Six name changes and a geographical shift would be enough reason to give anyone an identity crisis. Port Alfred, however, a beacon of heritage along the Eastern Cape coastline, suffers no personality disorders whatsoever, despite being previously named everything from Port Frances (after then-governor Lord Charles Somerset’s daughter-in-law) and Albany to Kowie Town and Victoria. And, the fact that her river was redirected so that its entry point would better accommodate ships, has only given her a stronger identity as a fun-loving holiday town where speedboats and waterskiiers are able to whizz through her waters.

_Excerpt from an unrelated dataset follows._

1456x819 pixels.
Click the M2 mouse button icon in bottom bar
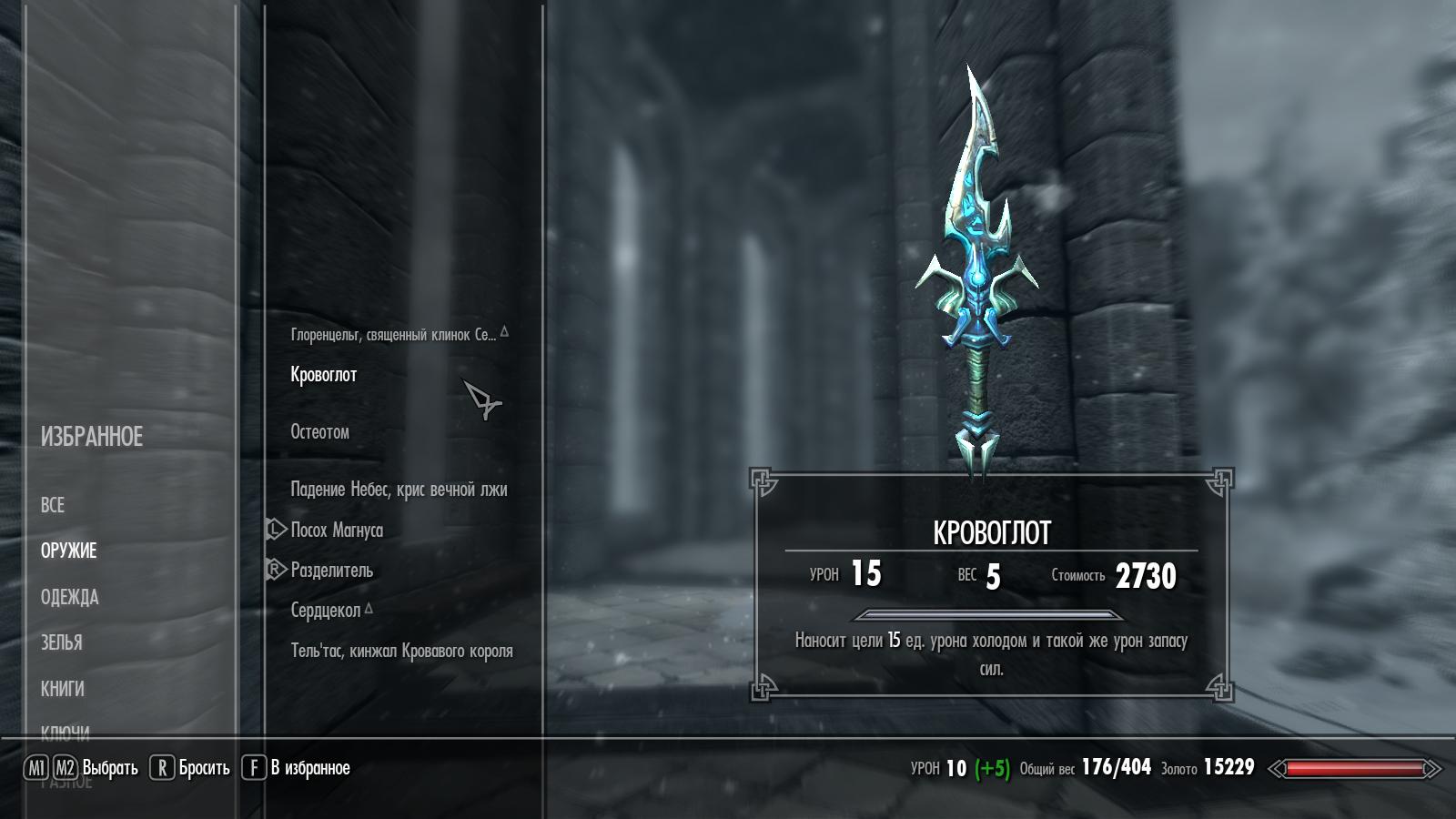63,767
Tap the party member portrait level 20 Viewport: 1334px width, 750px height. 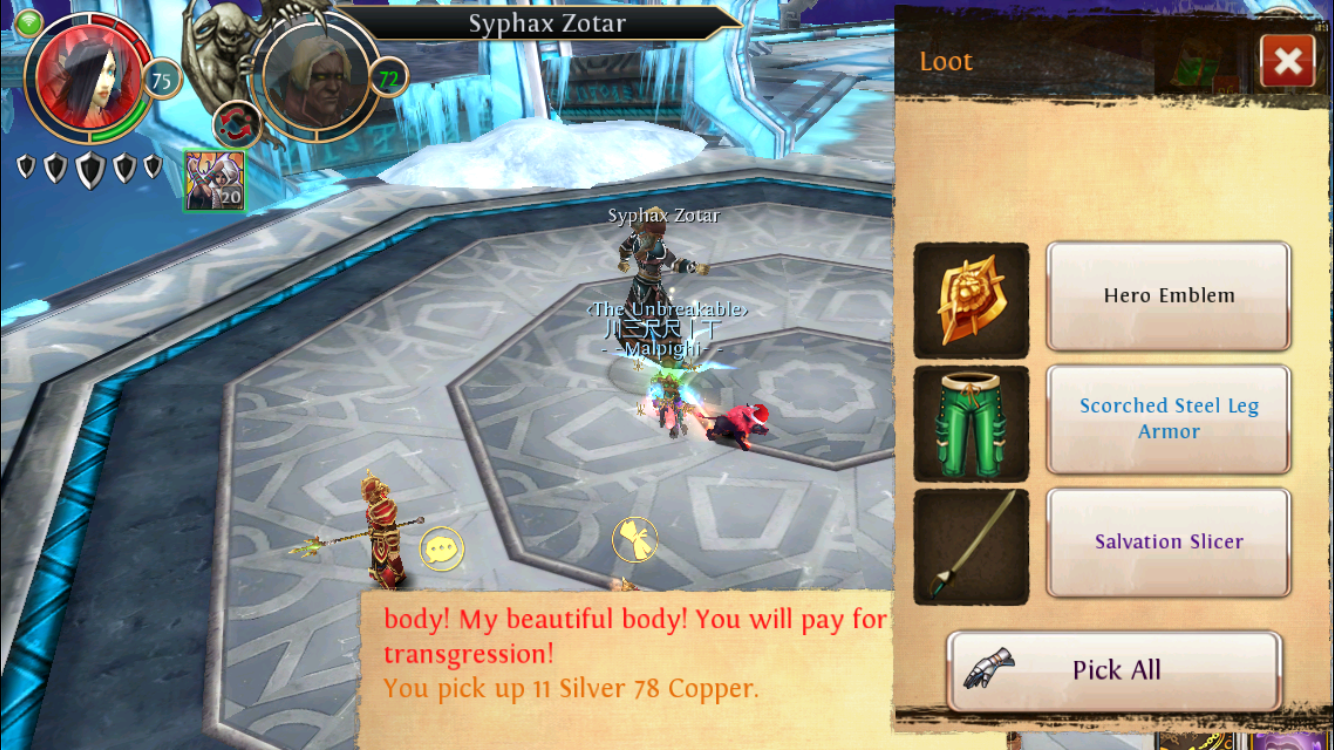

It was during the 1820s that the British Settlers moved into the area – an attempt by Somerset to establish a buffer between the local Xhosa community and the Western Cape. These early inhabitants shacked up in tents, tin shanties and wagons until their huts and homes were completed. They planted crops and set up trade, dealing with voyagers landing at the seaside town and travelling inland to Grahamstown. Sailors who had jumped ship also became part of the community, as did sea traders who opted to stay and make the attractive area their home too.

The popularity of Port Alfred meant that hotels had to be built.

In the Beginning 2The first one, The Cove (now Ferrymans), was established in front of a bubbling freshwater well, which still offers nature’s source today. The town’s other water attraction – the Kowie River – had its mouth widened at the time that it was redirected, allowing bigger ships to enter and dock and do their trade, giving the town greater accessibility to the outside world. This didn’t last long, however. Besides the sand banks causing too many shipwrecks (the church bell on the 1826 Settlers Church comes from one of these wrecks), a train line was completed between Port Elizabeth and Grahamstown in 1881, making inland transport from the bigger coastal city much more of an attractive option for traders. And so Port Alfred lost its appeal as a harbour town.

But she didn’t let this get to her. She knew that those who wanted to experience her charm and beauty would still pay her a visit. She was right! In 1860, Queen Victoria’s son, Prince Alfred, visited the confident town. In honour of his stamp-of-approval visit to celebrate his 16th birthday, the town was renamed one last time. Port Alfred: she is who she is.